David Rodeback's Blog

Local Politics and Culture, National Politics,
Life Among the Mormons, and Other Stuff

Normal Version

Saturday, April 11, 2009
Bureaucracies Don't Laugh. People Do.

. . . A good laugh is a terrible thing to waste.

I was talking with someone yesterday who hadn't heard of the now-famous "Quorum of the Twelve Apostates" typo in a photo caption in a recent issue of Brigham Young University's student newspaper, The Daily Universe. The story even hit the national news; one nationwide radio report I heard began rather insightfully and with a slight bow to Plato, "Who Edits the Editors?" Yesterday's interlocutor may have been the last person in the valley to hear of it, but in case he was not, here's a lengthy article from BYU's NewsNet about it. If you read it, note these words:

  • "deep concern"
  • "people will take offense"
  • "We ourselves are offended."
  • "The worst possible thing happened."
  • "a sad commentary"
  • "upsetting"
  • "an unacceptable mistake"

If you read the article, be sure to savor student Marcie Anderson's commentary on lining bird cages, which requires no comment from me.

The Communications Department's formal statement does get a comment. The article quotes it:

"Clearly this is an unacceptable mistake, and we'll be spending a great deal of time with our students over the next several weeks to carefully examine our review processes," Department of Communications administrators said in a formal statement.

I hope they also spend at least a few minutes reviewing their unfortunate tendency to split infinitives in formal statements.

I understand the proclivities of bureaucracies, where even the most trivial . . . anything . . . is a matter of grave seriousness. I also understand that genuine religous devotion can sometimes -- tragically -- manifest itself as utter humorlessness, where anything connected with one's church is concerned. Such is life. But join me for a moment, if you will, in imagining an alternate reality.

What if the managing editor or the department chair or the university president had said something like this instead?

Mistakes happen, especially when one is writing on a tight deadline. When you're writing for and editing a newspaper, you make some of your mistakes in public. Of course it's embarrassing. Of course we regret our mistakes, including this one, and we try to make them as infrequently as humanly possible. But isn't it nice when a public mistake doesn't really hurt anyone, and we can learn our lesson while we laugh about it for minute or two -- or in this case maybe a few decades?

I asked the Daily Universe to save some copies for me. I'm keeping one for myself. I'm having one framed, and I'll give it to the Universe staff if they want it -- as long as they promise to enjoy it. I'm sending each member of the Quorum of the Twelve Apostles his own copy with my compliments.
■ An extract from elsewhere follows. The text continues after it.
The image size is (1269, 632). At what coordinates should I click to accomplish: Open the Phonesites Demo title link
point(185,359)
And I'm sorely tempted to give a small stack to the Development Office, for use as a fund-raising reward, just to see if our own bureaucracy can swallow it.

We ought to learn from our mistakes. One of the things we might learn from this one is that a good laugh is a terrible thing to waste.
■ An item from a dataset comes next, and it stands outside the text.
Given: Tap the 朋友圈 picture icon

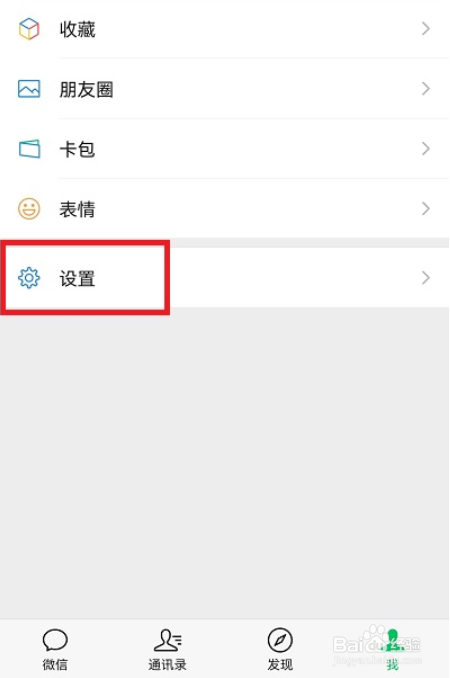Looking at the screenshot, I should pyautogui.click(x=29, y=89).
As I said: an alternate reality.

Perhaps we can we agree that this is less harmful than cockroachs in the cafeteria, and that, where embarrassing things in BYU print are concerned, it's less grim than the classic Daily Universe headline of BYU folklore,  "Student Volunteers Help Rape Victims."

Jenny Rader comments (4/10/09):

I was so relieved to read that you also saw some humor in the typo. While I used this example to illustrate to my sons the importance of careful proofing and paying close attention to detail (they are in sore need of many such examples), I could also easily see myself in the poor student's place. End of semester, finals, a deadline to meet -- I could quite naturally read apostates as apostles. That poor student will never forget it, nor will the rest of BYU, which makes such an error that much the worse.

I had hoped to see the administration see at least a little humor in the situation, but perhaps given the subject matter, that wasn't an option. You might consider tracking down the unfortunate student and emailing him/her a copy of your blog post. It might help relieve some stress to see that others view this as a humorous mistake. Then again, it might not. I'm still embarrassed about a single error in the final manuscript I sent to my editor 15 years ago, and since the copy editor caught the mistake, it clearly did not have a large audience.